▶ Supplied passage:
┄┄┄┄┄┄

Fraud detection in the health care industry using analytics

Fraud is deception, fraud detection is really needed, because as fraud detection algorithms are improving, the rate of fraud is increasing (Minelli, Chambers, &, Dhiraj, 2013). Hadoop and the HFlame distribution have to be used to help identify fraudulent data in other companies like banking in near-real-time (Lublinsky, Smith, & Yakubovich, 2013).

Data mining has allowed for fraud detection via multi-attribute monitoring, where it tries to find hidden anomalies by identifying hidden patterns through the use of class description and class discrimination (Brookshear & Brylow, 2014; Minellli et al., 2013). Class Descriptions identify patterns that define a group of data, and class discrimination identifies patterns that divide groups of data (Brookshear & Brylow, 2014). As data flows in, data is monitored through validity check and detection rules and gives them a score, such that if the validity and detection score surpasses a threshold, that data point is flagged as potentially suspicious (Minelli et al., 2013).

This is a form of outlier data mining analysis, where data that doesn’t fit any of the above groups of data that has been described and discriminated can be used to identify fraudulent data (Brookshear & Brylow, 2014; Connolly & Begg, 2014). Minelli et al. (2013), stated that using historical data to build up the validity check and detection rules with real-time data can help identify outliers in near-real time. However, what about predicting fraud?  In the future, companies will be using Hadoop’s machine learning capability paired with its fraud detection algorithms to provided predictive modeling of fraud events (Lublinsky, Smith, & Yakubovich, 2013).

A process mining framework for the detection of healthcare fraud and abuse case study (Yang & Hwang, 2006)

Fraud exists in processing health insurance claims because there are more opportunities to commit fraud because there are more channels of communication: service providers, insurance agencies, and patients. Any one of these three people can commit fraud, and the highest chance of fraud occurs where service providers can do unnecessary procedures putting patients at risk. Thus this case study provided the framework on how to conduct automated fraud detection. The study collected data from 2543 gynecology patients from 2001-2002 from a hospital, where they filtered out noisy data, identified activities based on medical expertise, identified fraud in about 906.

┄┄┄┄┄┄

▶ Input data:
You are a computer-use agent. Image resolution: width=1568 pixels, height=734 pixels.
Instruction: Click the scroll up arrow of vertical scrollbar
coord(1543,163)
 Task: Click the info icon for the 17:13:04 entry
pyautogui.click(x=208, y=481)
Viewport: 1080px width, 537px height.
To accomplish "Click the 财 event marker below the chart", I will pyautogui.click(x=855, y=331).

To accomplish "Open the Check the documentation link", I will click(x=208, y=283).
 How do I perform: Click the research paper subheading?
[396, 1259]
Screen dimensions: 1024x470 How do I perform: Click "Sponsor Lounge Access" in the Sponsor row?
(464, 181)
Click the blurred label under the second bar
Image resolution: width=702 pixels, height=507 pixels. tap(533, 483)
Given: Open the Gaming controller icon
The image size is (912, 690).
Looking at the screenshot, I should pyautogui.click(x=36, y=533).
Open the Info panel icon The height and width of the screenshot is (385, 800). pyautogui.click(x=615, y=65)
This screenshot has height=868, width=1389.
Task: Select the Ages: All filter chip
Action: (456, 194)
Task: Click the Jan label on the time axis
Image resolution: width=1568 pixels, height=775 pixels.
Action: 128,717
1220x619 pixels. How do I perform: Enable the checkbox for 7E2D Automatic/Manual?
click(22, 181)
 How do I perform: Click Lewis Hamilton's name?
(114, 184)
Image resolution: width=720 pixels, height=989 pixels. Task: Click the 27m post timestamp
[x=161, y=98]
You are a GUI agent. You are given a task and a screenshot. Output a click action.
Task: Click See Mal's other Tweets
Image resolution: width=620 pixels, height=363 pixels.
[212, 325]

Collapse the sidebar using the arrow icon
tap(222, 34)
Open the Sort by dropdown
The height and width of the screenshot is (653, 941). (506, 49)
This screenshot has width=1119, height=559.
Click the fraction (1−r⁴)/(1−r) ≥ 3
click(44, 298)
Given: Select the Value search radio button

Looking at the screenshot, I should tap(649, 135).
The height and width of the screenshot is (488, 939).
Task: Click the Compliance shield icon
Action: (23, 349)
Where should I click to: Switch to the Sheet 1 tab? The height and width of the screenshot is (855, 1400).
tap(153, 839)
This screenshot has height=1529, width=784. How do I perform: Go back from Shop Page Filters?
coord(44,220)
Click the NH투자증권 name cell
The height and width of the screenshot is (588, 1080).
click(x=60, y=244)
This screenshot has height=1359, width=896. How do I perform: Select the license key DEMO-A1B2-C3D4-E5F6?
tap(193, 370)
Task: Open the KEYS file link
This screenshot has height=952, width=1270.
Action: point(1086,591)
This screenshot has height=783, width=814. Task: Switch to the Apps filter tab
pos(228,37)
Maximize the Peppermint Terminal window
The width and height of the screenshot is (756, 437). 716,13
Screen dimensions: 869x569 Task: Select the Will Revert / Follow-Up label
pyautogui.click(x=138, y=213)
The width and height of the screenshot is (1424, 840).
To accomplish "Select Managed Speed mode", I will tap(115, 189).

┄┄┄┄┄┄

▶ Task set:
1/ Do these statements agree with the text on fraud detection in health care? Answer yes or no for each, and quote the text's deciding words.
(a) Class discrimination identifies patterns that divide groups of data.
(b) A data point is flagged as potentially suspicious when its validity and detection score falls below a threshold.
(c) The highest chance of fraud occurs where service providers can do unnecessary procedures.
2/ Could you copy, word for word, everything in the text on fraud detection in health care from "A process mining" down to "in about 906."?

▶ Exercise solutions:
1/
(a) Yes: "class discrimination identifies patterns that divide groups of data"
(b) No: "if the validity and detection score surpasses a threshold, that data point is flagged as potentially suspicious"
(c) Yes: "the highest chance of fraud occurs where service providers can do unnecessary procedures putting patients at risk"

2/
A process mining framework for the detection of healthcare fraud and abuse case study (Yang & Hwang, 2006)

Fraud exists in processing health insurance claims because there are more opportunities to commit fraud because there are more channels of communication: service providers, insurance agencies, and patients. Any one of these three people can commit fraud, and the highest chance of fraud occurs where service providers can do unnecessary procedures putting patients at risk. Thus this case study provided the framework on how to conduct automated fraud detection. The study collected data from 2543 gynecology patients from 2001-2002 from a hospital, where they filtered out noisy data, identified activities based on medical expertise, identified fraud in about 906.